Tracked changes: when redlining, validate with --author "<the name you redlined under>" (needs --original) — it reports any text you changed without a <w:ins>/<w:del> around it, which is easy to do by accident and invisible in the accepted view. Wrap runs in <w:ins>/<w:del> with w:id, w:author, w:date attributes. Inside <w:del>, the text element is <w:delText>, not <w:t>. A deleted paragraph mark (<w:pPr><w:rPr><w:del w:id=".." w:author=".." w:date=".."/></w:rPr></w:pPr>) means "merge this paragraph into the next" — so deleting a paragraph outright is that plus a <w:del> around every run. The <w:del/> must come before the rPr's other children; their order is schema-enforced.

To produce a clean copy with all tracked changes accepted: python scripts/accept_changes.py in.docx out.docx.
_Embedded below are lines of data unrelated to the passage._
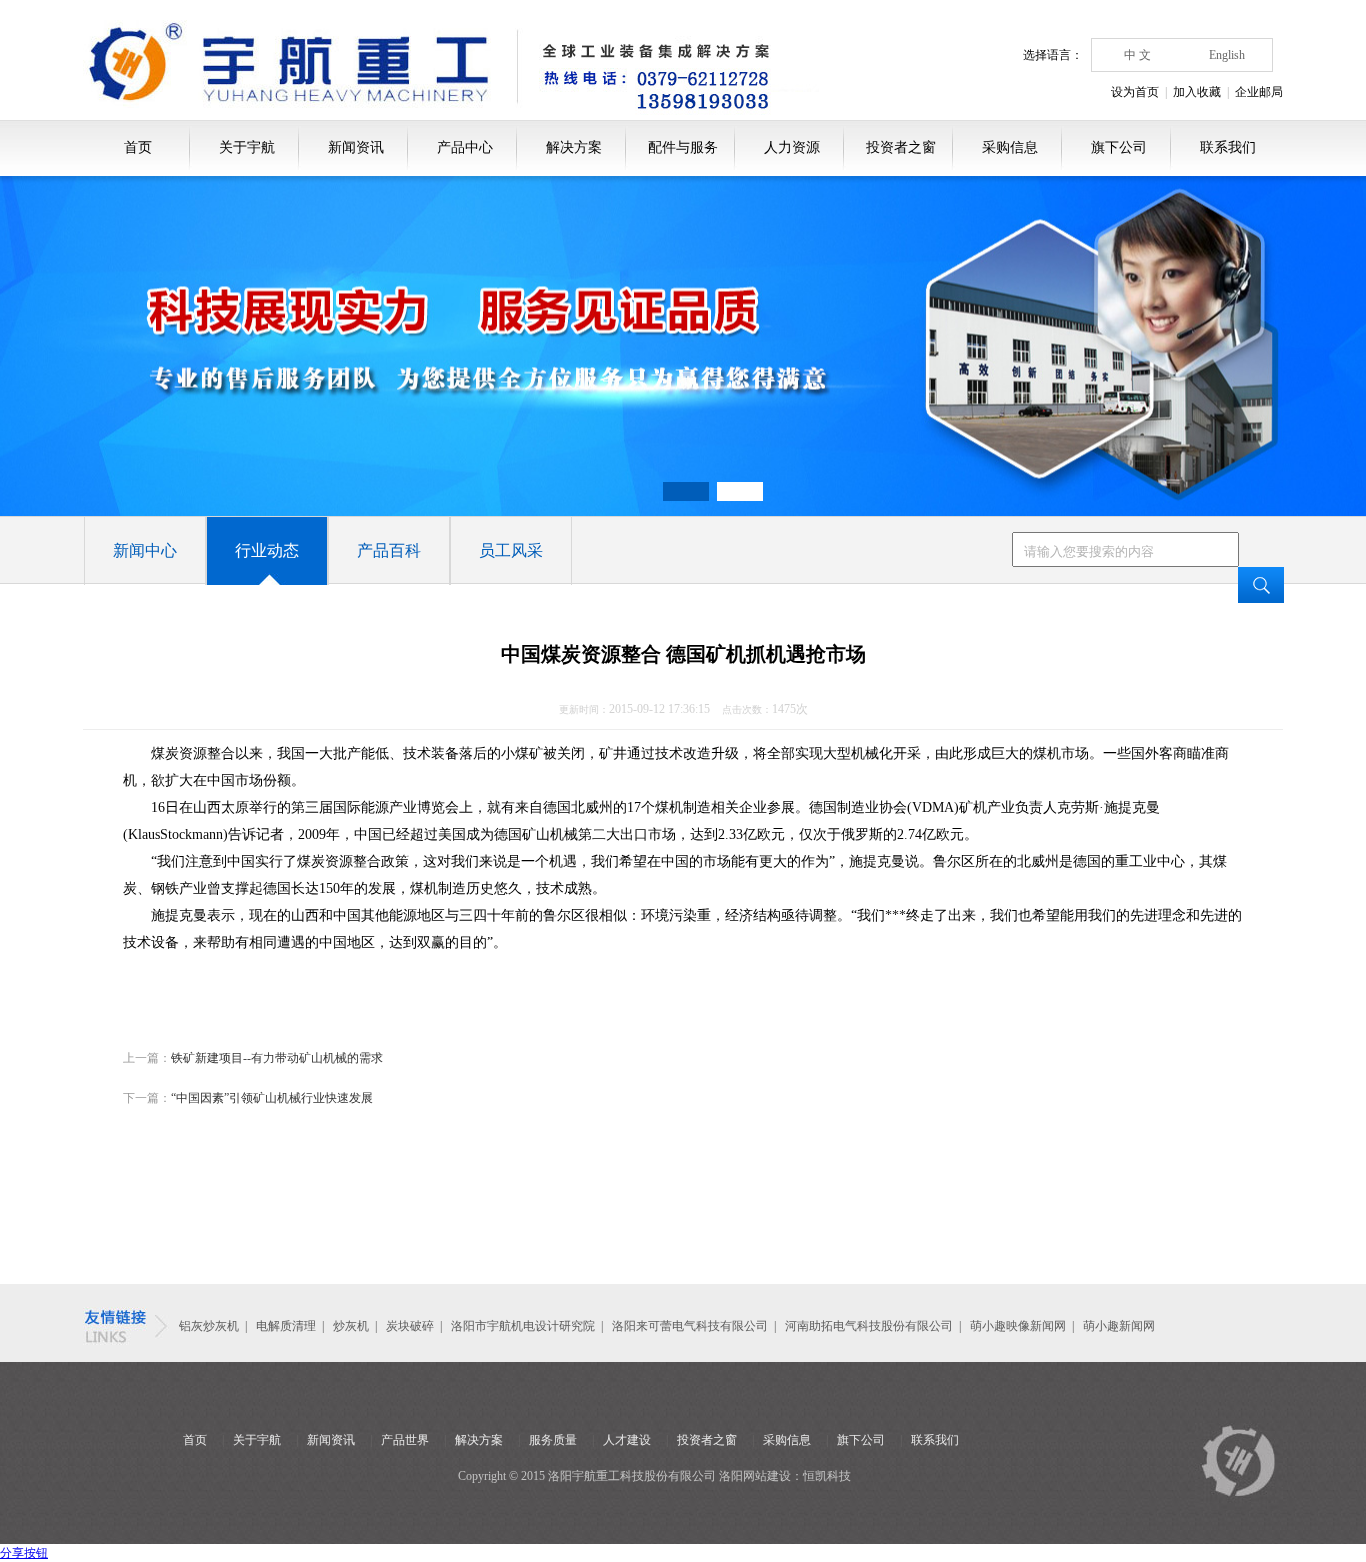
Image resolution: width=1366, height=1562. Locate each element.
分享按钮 (24, 1553)
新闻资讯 (356, 147)
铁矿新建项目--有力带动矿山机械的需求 (277, 1058)
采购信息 (1010, 147)
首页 (138, 147)
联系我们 (1228, 147)
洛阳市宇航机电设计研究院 (523, 1326)
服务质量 (553, 1440)
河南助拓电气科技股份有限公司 (869, 1326)
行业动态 (267, 550)
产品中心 (465, 147)
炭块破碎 (410, 1326)
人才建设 (627, 1440)
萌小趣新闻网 (1119, 1326)
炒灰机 (352, 1326)
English (1227, 55)
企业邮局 (1259, 92)
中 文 (1137, 55)
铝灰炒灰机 (209, 1326)
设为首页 (1135, 92)
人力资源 (792, 147)
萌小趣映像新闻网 (1018, 1326)
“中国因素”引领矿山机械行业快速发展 (272, 1098)
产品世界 (405, 1440)
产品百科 (389, 550)
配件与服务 (683, 147)
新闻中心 (145, 550)
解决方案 (574, 147)
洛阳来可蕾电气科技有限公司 (690, 1326)
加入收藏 (1197, 92)
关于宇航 (247, 147)
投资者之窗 (901, 147)
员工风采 (511, 550)
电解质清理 (286, 1326)
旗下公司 (1119, 147)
Accepting a deleted paragraph mark should join that paragraph to the one below it, so a paragraph whose runs are all deleted vanishes. Word does this; accept_changes.py and pandoc --track-changes=accept don't always. Both fail the same way — they strip the deleted text but leave the emptied paragraph behind, which reads as a stray empty bullet when it was auto-numbered:

pandoc --track-changes=accept never joins the paragraphs.
accept_changes.py (LibreOffice) joins them correctly, except when the deleted paragraph is followed by an empty spacer paragraph.

An empty bullet in either view is an artifact of that view, not a defect in the document. Check paragraph deletions in the XML.

Comments

Comments require six cross-linked files. Use the helper — directory mode when you'll also be editing document.xml (saves an unzip/rezip cycle), .docx-direct mode otherwise:

# Against an already-unpacked directory (preferred when also placing markers)
python scripts/comment.py unpacked/ "Fees & expenses cap is too low"
python scripts/comment.py unpacked/ "Agreed" --parent 0

# Against a .docx directly
python scripts/comment.py contract.docx "This cap is too low" -o annotated.docx

The script writes comments.xml, commentsExtended.xml, commentsIds.xml, commentsExtensible.xml, the relationships, and the content-type overrides. Comment IDs are auto-assigned. It then prints the <w:commentRangeStart>/<w:commentRangeEnd>/<w:commentReference> snippet to add to word/document.xml so the comment anchors to specific text — until you place those markers, the comment exists but is not visible.